Tom’s boyfriend has just died. He’s never met his boyfriend’s family but nevertheless, dutifully heads for the family home to pay his respects. In the backend of rural beyond, he finds his boyfriend’s mother, Ágatha and her other son, Francis running an enormous and unwieldy cattle farm. Ágatha’s expecting Hellen, her son’s reported girlfriend. Turns out Ágatha doesn’t know that her son was gay.

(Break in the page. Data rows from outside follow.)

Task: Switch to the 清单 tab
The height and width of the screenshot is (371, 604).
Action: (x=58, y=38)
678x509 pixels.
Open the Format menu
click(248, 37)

This new staging of the cult Canadian play by Michel Marc Bouchard hotfoots its way to the Fringe, courtesy of theatre company Cena Brasil. Performed largely in Portuguese with English surtitles, this ‘Tom at the Farm’ relocates the action to rural Brazil, a country experiencing shocking levels of violence towards LGBTQ+ people. Tom as grieving lover provides a pretext to explore masculinity in all its forms. Francis epitomises a man who must hunt and gather, who is bound to the farm by duty, who had a crush on a girl once but now can only express himself through violence: even the mother he professes to love is written off with a little less tenderness than he gives to a cow. Brilliant performances and expansive, unflinching direction from Rodrigo Portella stretch the suspense tighter and tighter until the play reaches its final brutal ending.

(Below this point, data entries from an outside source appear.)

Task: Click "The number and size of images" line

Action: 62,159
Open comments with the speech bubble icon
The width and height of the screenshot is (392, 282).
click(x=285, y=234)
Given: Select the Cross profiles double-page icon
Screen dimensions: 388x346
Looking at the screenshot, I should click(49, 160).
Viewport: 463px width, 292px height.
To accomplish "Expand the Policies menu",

It’s an incredibly physical production, played out in one of the largest Pleasance spaces at the EICC. Armando Babaioff is alarmingly convincing as Tom, the graphic designer doused in cologne, brutalised into forgetting himself and wanting only to belong. Francis (Iano Salomão) walks a careful line between brute, homophobic bully and a man who’s dedicated his life to defend a bunch of things that don’t exist. Ágatha (Denise Del Vecchio) is cold-blooded enough to have raised such a man though it’s equally clear that generations of societal expectations and ingrained discrimination are playing out under the unforgiving sun.

In a production that Peter Brook would be proud of, the stage is covered with the burnt ombre earth that characterises the farm fields. Lots of water gets thrown about. There’s a lot of spitting. The lighting design (Tomás Ribas) artfully mirror’s Tom’s descent from someone who irons his shirts to a man bathed in (cow’s) blood and at peace in his mucky vest. This is powerful stuff that won’t be everyone’s cup of tea but if you’re up for two hours of men wrestling with what it is to be a man, you’ll be in awe.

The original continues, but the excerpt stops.